Start of Block
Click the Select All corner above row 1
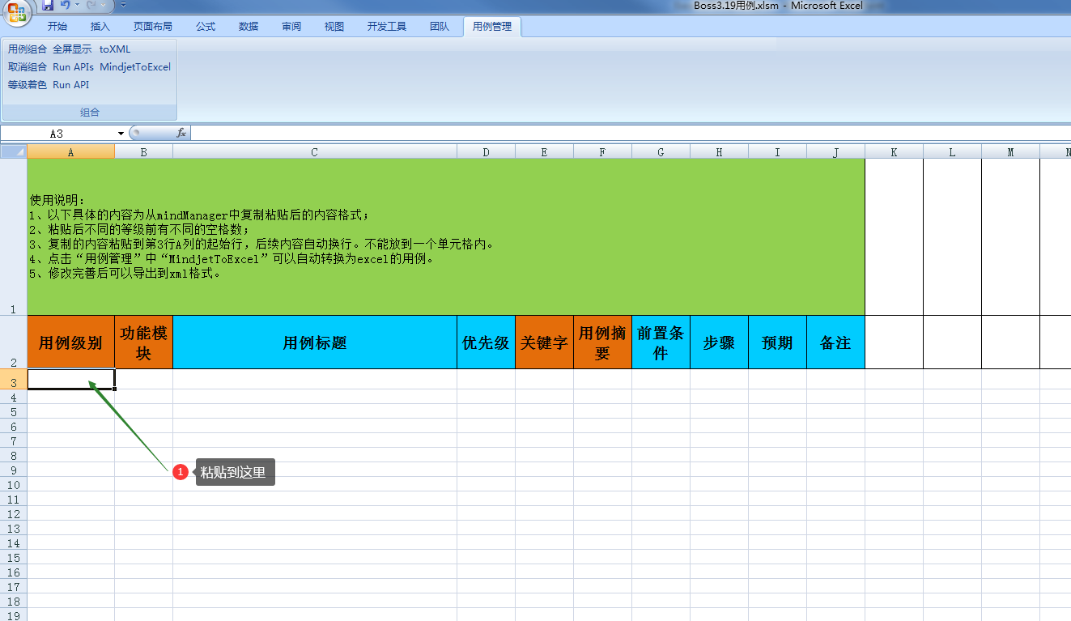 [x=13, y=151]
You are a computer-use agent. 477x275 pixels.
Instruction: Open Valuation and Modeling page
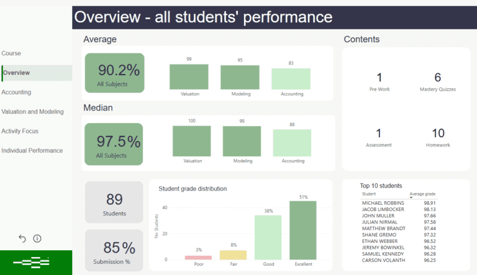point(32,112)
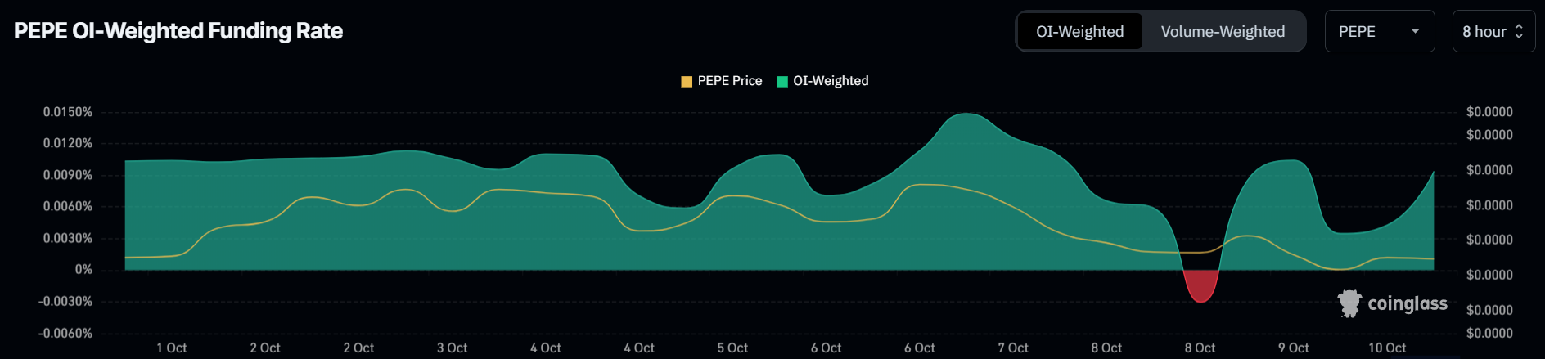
End of Block
Start of Block
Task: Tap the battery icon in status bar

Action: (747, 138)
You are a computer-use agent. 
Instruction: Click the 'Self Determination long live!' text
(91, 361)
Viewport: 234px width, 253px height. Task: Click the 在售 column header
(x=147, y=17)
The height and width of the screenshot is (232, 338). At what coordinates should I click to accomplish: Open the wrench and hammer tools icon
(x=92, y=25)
End of Block
*Task description*:
If the word "agent" appears in a line above, copy that line.

*The answer*:
You are a computer-use agent. 477x275 pixels.
You are a computer-use agent. 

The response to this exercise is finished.